__Set task__
Copy every line of the data below verbatim, preserving its original order.

....................

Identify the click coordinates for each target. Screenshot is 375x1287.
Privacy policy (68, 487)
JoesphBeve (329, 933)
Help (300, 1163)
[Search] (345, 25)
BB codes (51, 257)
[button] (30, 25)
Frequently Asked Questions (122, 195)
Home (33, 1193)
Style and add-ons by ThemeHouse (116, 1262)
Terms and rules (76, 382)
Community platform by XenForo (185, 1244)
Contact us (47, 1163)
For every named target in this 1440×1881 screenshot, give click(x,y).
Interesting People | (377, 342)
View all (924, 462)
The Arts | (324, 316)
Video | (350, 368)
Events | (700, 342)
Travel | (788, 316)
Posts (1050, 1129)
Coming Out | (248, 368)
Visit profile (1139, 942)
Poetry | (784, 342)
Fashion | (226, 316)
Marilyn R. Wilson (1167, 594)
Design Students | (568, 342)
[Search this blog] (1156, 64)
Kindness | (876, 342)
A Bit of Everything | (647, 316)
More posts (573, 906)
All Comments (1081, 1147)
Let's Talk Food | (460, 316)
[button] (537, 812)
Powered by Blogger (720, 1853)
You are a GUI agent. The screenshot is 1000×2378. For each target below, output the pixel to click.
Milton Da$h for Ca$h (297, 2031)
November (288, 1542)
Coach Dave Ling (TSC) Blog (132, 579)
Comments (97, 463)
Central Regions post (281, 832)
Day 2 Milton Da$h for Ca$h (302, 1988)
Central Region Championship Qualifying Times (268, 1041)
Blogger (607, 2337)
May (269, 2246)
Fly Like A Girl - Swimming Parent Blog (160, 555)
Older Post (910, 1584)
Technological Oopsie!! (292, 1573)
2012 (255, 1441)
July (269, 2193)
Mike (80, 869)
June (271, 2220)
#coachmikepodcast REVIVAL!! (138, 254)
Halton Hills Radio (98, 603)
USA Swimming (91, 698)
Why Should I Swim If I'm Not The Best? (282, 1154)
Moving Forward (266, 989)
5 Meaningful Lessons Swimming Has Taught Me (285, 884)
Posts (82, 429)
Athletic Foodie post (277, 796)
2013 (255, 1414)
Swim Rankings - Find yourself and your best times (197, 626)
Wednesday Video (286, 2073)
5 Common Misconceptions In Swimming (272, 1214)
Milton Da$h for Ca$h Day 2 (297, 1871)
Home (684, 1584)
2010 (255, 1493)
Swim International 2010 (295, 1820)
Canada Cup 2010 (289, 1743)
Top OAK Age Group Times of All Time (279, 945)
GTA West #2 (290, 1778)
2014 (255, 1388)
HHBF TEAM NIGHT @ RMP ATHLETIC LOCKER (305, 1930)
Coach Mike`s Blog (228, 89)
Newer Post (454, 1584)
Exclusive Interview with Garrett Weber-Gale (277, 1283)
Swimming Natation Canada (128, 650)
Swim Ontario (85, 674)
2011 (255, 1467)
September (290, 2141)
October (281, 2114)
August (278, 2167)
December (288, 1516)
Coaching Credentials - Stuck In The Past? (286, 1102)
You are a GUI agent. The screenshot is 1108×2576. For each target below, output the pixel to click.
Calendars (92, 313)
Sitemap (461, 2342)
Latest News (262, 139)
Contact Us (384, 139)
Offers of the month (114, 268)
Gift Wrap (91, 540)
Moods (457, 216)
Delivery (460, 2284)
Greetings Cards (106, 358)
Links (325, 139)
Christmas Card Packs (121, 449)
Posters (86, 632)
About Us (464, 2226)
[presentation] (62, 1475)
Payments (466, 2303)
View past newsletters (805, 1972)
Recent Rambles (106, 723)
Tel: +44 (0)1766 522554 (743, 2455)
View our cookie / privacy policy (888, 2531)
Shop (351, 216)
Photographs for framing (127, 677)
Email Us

....................

__Result__
Identify the click coordinates for each target. Screenshot is 375x1287.
Privacy policy (68, 487)
JoesphBeve (329, 933)
Help (300, 1163)
[Search] (345, 25)
BB codes (51, 257)
[button] (30, 25)
Frequently Asked Questions (122, 195)
Home (33, 1193)
Style and add-ons by ThemeHouse (116, 1262)
Terms and rules (76, 382)
Community platform by XenForo (185, 1244)
Contact us (47, 1163)
For every named target in this 1440×1881 screenshot, give click(x,y).
Interesting People | (377, 342)
View all (924, 462)
The Arts | (324, 316)
Video | (350, 368)
Events | (700, 342)
Travel | (788, 316)
Posts (1050, 1129)
Coming Out | (248, 368)
Visit profile (1139, 942)
Poetry | (784, 342)
Fashion | (226, 316)
Marilyn R. Wilson (1167, 594)
Design Students | (568, 342)
[Search this blog] (1156, 64)
Kindness | (876, 342)
A Bit of Everything | (647, 316)
More posts (573, 906)
All Comments (1081, 1147)
Let's Talk Food | (460, 316)
[button] (537, 812)
Powered by Blogger (720, 1853)
You are a GUI agent. The screenshot is 1000×2378. For each target below, output the pixel to click.
Milton Da$h for Ca$h (297, 2031)
November (288, 1542)
Coach Dave Ling (TSC) Blog (132, 579)
Comments (97, 463)
Central Regions post (281, 832)
Day 2 Milton Da$h for Ca$h (302, 1988)
Central Region Championship Qualifying Times (268, 1041)
Blogger (607, 2337)
May (269, 2246)
Fly Like A Girl - Swimming Parent Blog (160, 555)
Older Post (910, 1584)
Technological Oopsie!! (292, 1573)
2012 (255, 1441)
July (269, 2193)
Mike (80, 869)
June (271, 2220)
#coachmikepodcast REVIVAL!! (138, 254)
Halton Hills Radio (98, 603)
USA Swimming (91, 698)
Why Should I Swim If I'm Not The Best? (282, 1154)
Moving Forward (266, 989)
5 Meaningful Lessons Swimming Has Taught Me (285, 884)
Posts (82, 429)
Athletic Foodie post (277, 796)
2013 (255, 1414)
Swim Rankings - Find yourself and your best times (197, 626)
Wednesday Video (286, 2073)
5 Common Misconceptions In Swimming (272, 1214)
Milton Da$h for Ca$h Day 2 (297, 1871)
Home (684, 1584)
2010 (255, 1493)
Swim International 2010 (295, 1820)
Canada Cup 2010 (289, 1743)
Top OAK Age Group Times of All Time (279, 945)
GTA West #2 (290, 1778)
2014 (255, 1388)
HHBF TEAM NIGHT @ RMP ATHLETIC LOCKER (305, 1930)
Coach Mike`s Blog (228, 89)
Newer Post (454, 1584)
Exclusive Interview with Garrett Weber-Gale (277, 1283)
Swimming Natation Canada (128, 650)
Swim Ontario (85, 674)
2011 (255, 1467)
September (290, 2141)
October (281, 2114)
August (278, 2167)
December (288, 1516)
Coaching Credentials - Stuck In The Past? (286, 1102)
You are a GUI agent. The screenshot is 1108×2576. For each target below, output the pixel to click.
Calendars (92, 313)
Sitemap (461, 2342)
Latest News (262, 139)
Contact Us (384, 139)
Offers of the month (114, 268)
Gift Wrap (91, 540)
Moods (457, 216)
Delivery (460, 2284)
Greetings Cards (106, 358)
Links (325, 139)
Christmas Card Packs (121, 449)
Posters (86, 632)
About Us (464, 2226)
[presentation] (62, 1475)
Payments (466, 2303)
View past newsletters (805, 1972)
Recent Rambles (106, 723)
Tel: +44 (0)1766 522554 (743, 2455)
View our cookie / privacy policy (888, 2531)
Shop (351, 216)
Photographs for framing (127, 677)
Email Us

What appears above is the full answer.